Our first day back in class after Spring Break, the Ides of March. These breaks always feel paradoxically both long and short. Like life, right? But it wouldn't be a holiday if it didn't end.
Older Daughter's just began. Took her to the airport this time yesterday, she's spending her Spring Break working the South by Southwest fest in Austin and documenting it in Snapchat snatches. Wish we were there for real.
But we're happy to be here, with Pascal and Spinoza in CoPhi, stem cells in Bioethics, and Alain de Botton on our need for beautiful art, architecture, and secular ritual. He says writing books is futile, if you want to change the world. But how can any reader believe that? Of course sharing ideas makes a difference, in the lives of reflective people, and in the long run in every life. We have to believe that.
"Lifelong learners" believe it, and believe in the long run. I'm doing a distillation of the Happiness course in May for our College of Liberal Arts Lifelong Learning program.
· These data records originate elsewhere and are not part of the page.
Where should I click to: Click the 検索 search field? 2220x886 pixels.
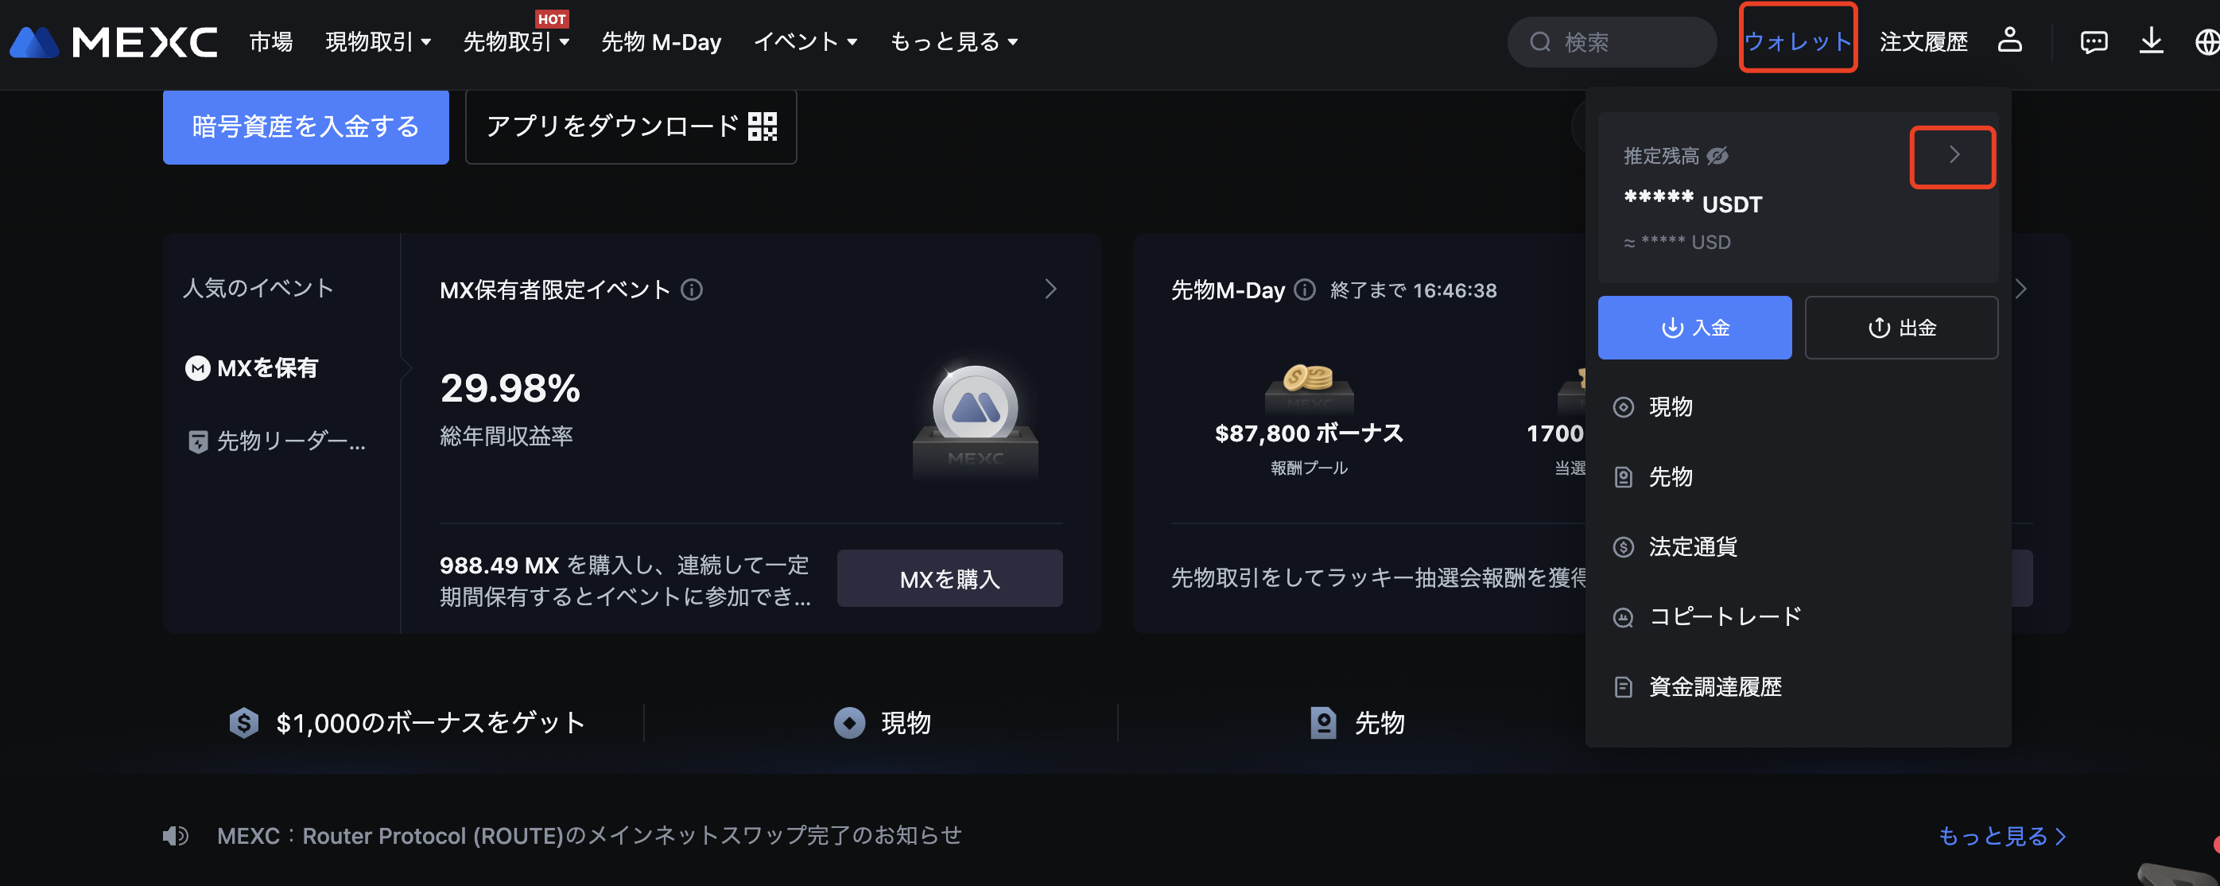click(x=1612, y=41)
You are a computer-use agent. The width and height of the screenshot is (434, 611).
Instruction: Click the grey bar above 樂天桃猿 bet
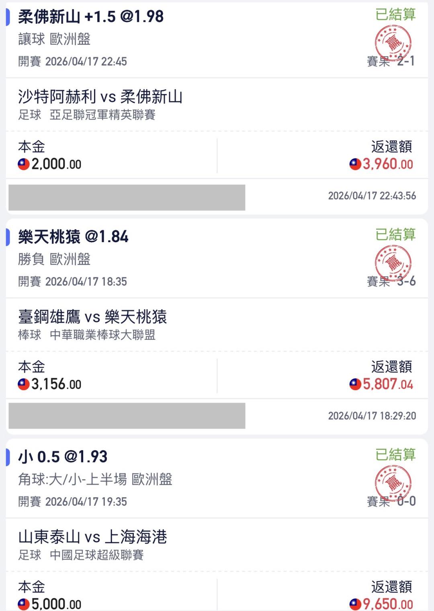(x=127, y=197)
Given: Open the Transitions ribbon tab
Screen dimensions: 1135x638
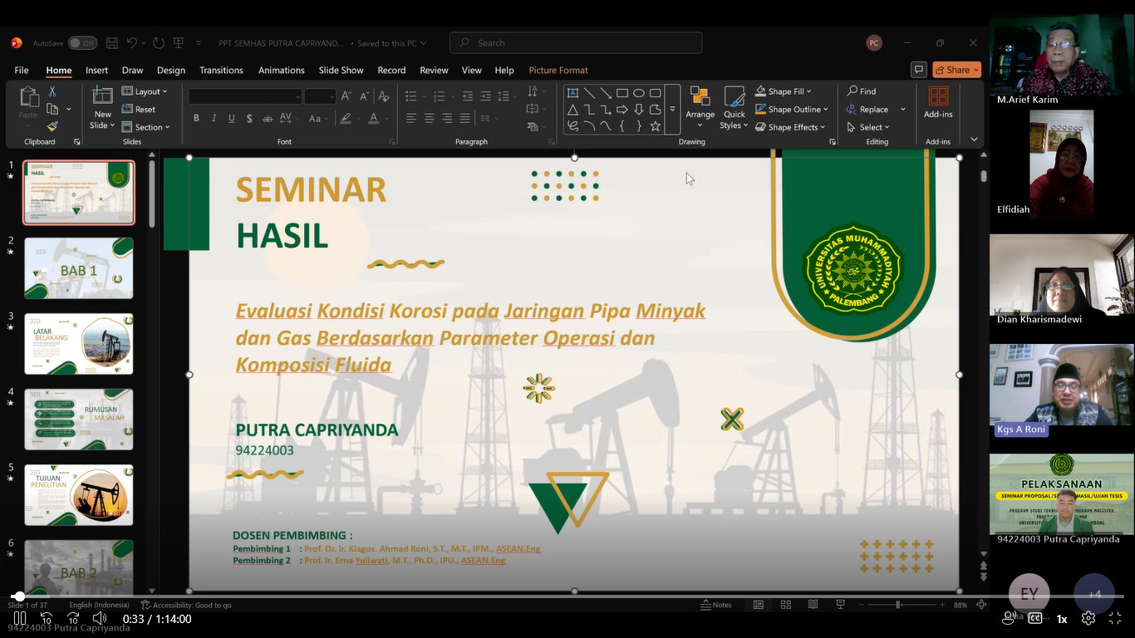Looking at the screenshot, I should (221, 71).
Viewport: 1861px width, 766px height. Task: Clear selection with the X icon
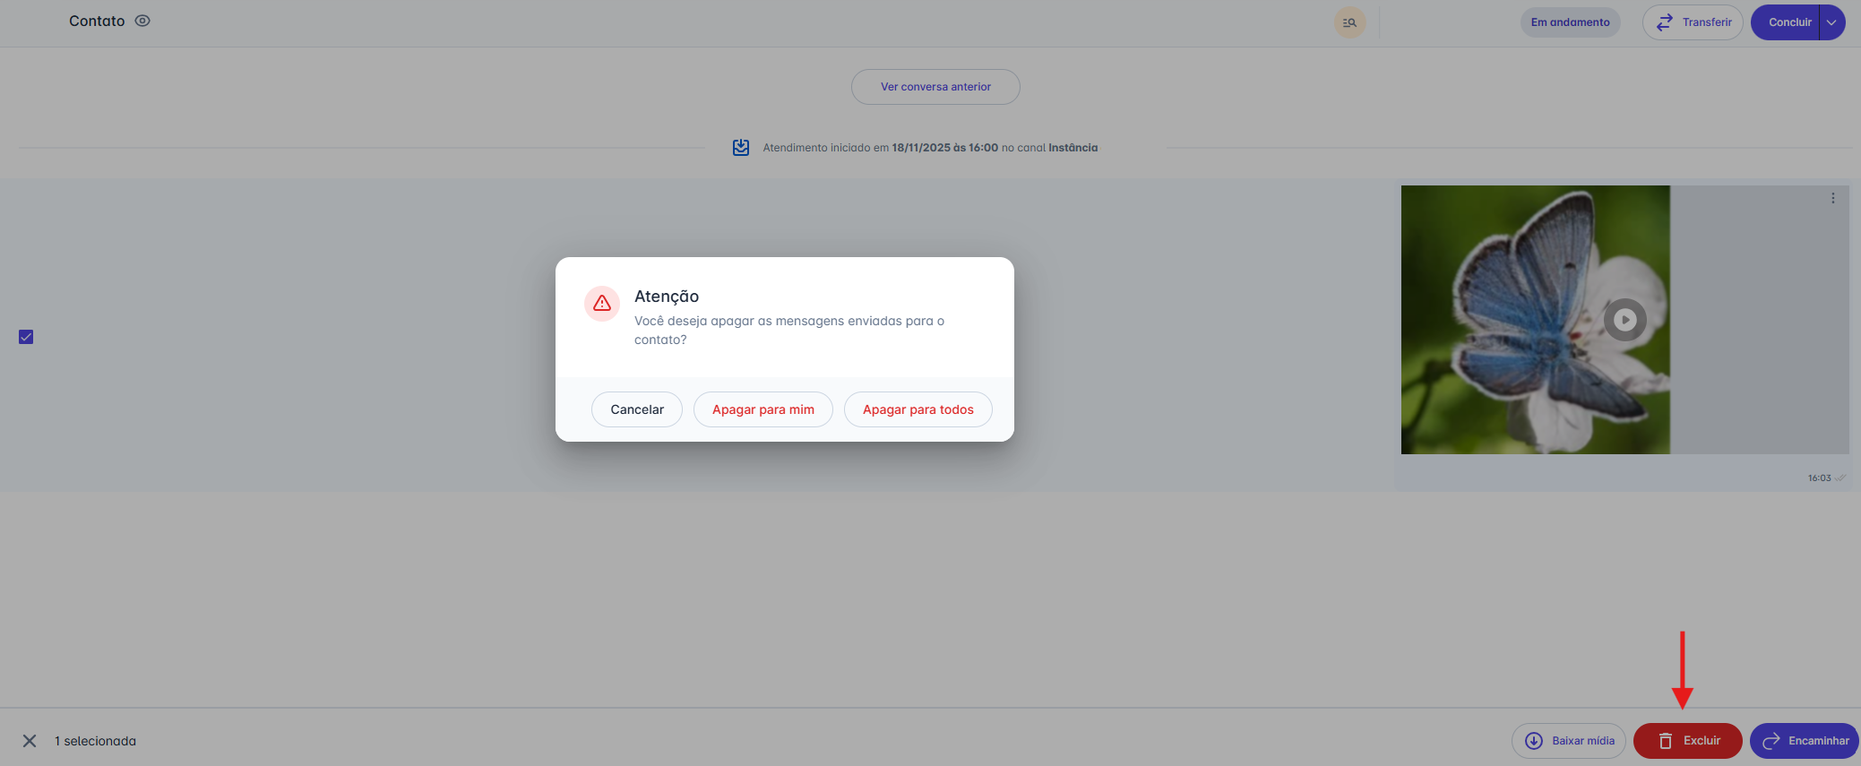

John Dewey said it pithily and best: "I believe that education is a process of living and not a preparation for future living." It's never too late to learn, it's always too soon to stop. That's why we write, to learn, teach, and live.
Of course life, like writing, requires nurture and cultivation. Earth Week's coming, to remind us that if we want to save the world we can't just write about it. Bill McKibben knows that. In the long run though, my guess is, his books will be acknowledged as having made as big a difference as anything.